_DESCRIPTION OF THE TASK:_ Locate the line bearing "You are a computer-use" in the material below, then reproduce it and each following line up to and including the line bearing "Select the zoom scale tool".

_DATA UNDER STUDY:_
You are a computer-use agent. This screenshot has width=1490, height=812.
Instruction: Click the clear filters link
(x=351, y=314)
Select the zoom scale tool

--

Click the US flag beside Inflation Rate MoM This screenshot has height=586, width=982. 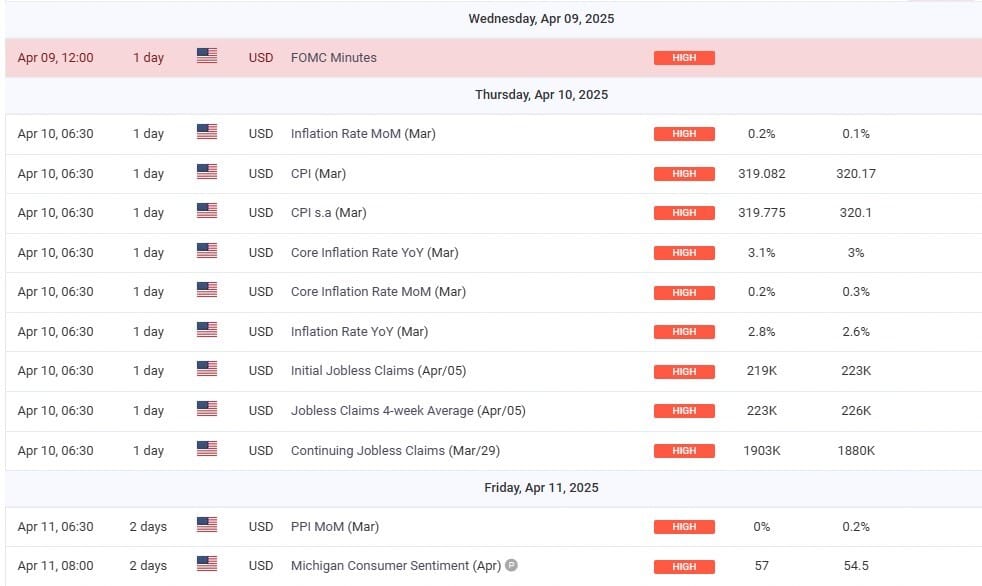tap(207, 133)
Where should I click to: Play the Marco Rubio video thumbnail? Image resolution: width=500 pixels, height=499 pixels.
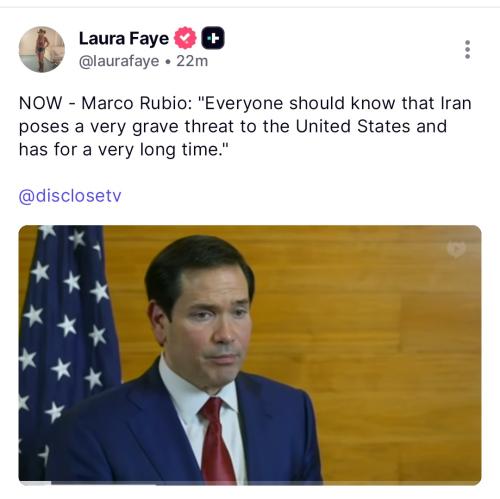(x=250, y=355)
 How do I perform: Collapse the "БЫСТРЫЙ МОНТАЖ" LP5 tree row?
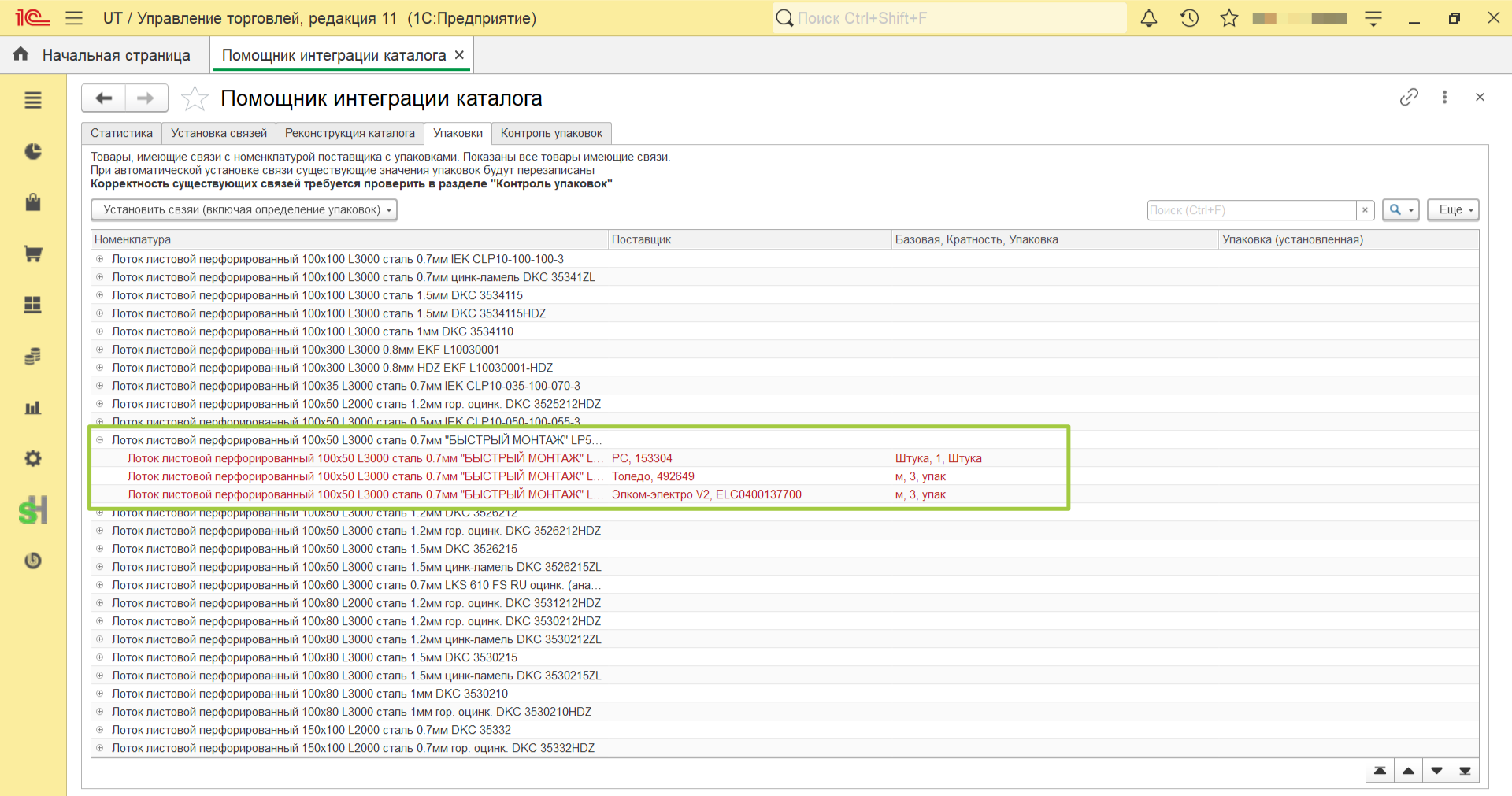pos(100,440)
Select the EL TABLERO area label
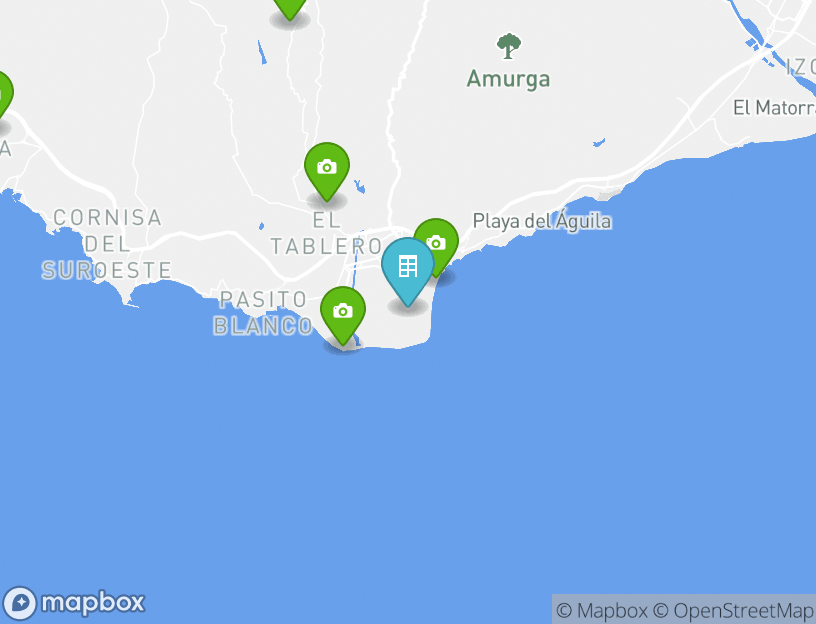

_RESPONSE FOR THIS EXERCISE:_
You are a computer-use agent. This screenshot has width=1490, height=812.
Instruction: Click the clear filters link
(x=351, y=314)
Select the zoom scale tool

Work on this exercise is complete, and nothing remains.